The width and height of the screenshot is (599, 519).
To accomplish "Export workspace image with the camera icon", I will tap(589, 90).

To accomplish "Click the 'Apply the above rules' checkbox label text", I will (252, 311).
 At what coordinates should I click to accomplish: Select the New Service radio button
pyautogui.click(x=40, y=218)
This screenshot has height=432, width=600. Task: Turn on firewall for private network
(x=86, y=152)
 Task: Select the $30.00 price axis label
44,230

---

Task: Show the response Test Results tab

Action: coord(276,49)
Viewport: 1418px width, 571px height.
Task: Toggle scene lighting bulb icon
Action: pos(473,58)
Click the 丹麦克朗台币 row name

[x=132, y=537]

* * *

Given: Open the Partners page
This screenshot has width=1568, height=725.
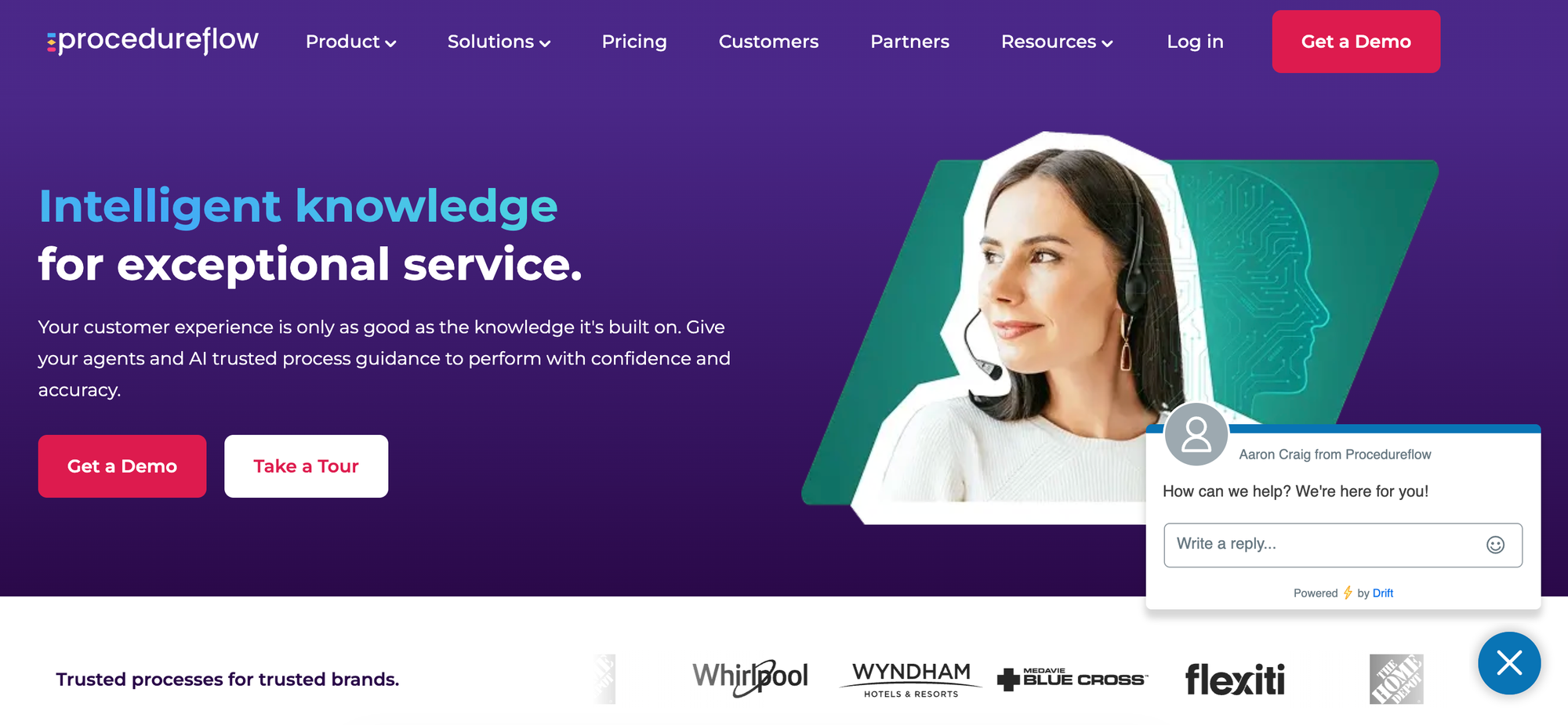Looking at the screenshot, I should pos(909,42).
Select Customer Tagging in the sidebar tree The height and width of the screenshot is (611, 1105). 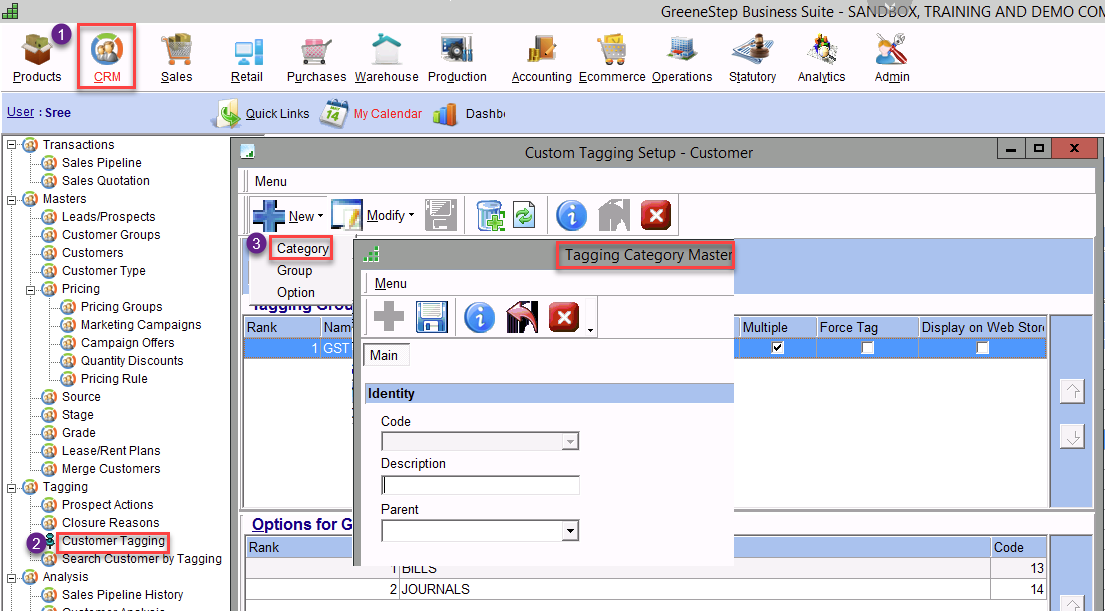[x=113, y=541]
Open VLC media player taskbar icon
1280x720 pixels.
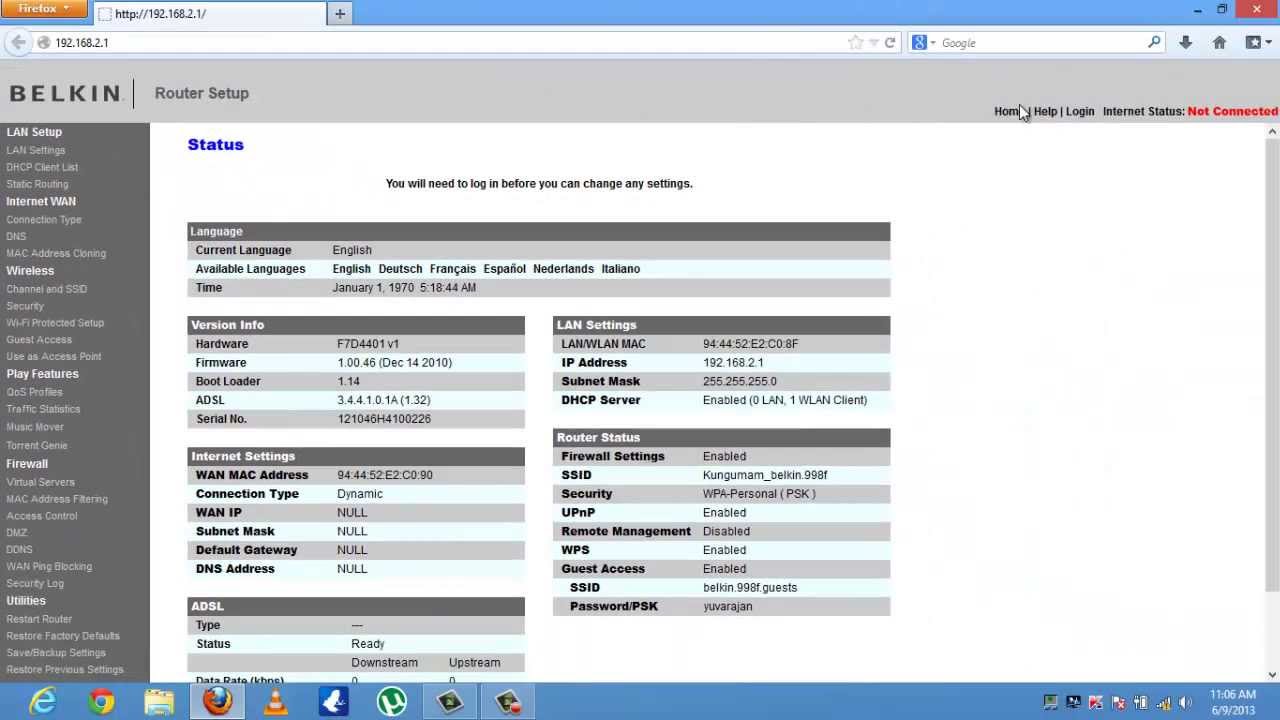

QUÉ SE PIDE
Convierte en una lista numerada, sin líneas en blanco, los ítems desde la línea que contiene "Open VLC media player taskbar icon" hasta la línea que contiene "1280x720 pixels.", ambas incluidas.

RESPUESTA AL EJERCICIO
1. Open VLC media player taskbar icon
2. 1280x720 pixels.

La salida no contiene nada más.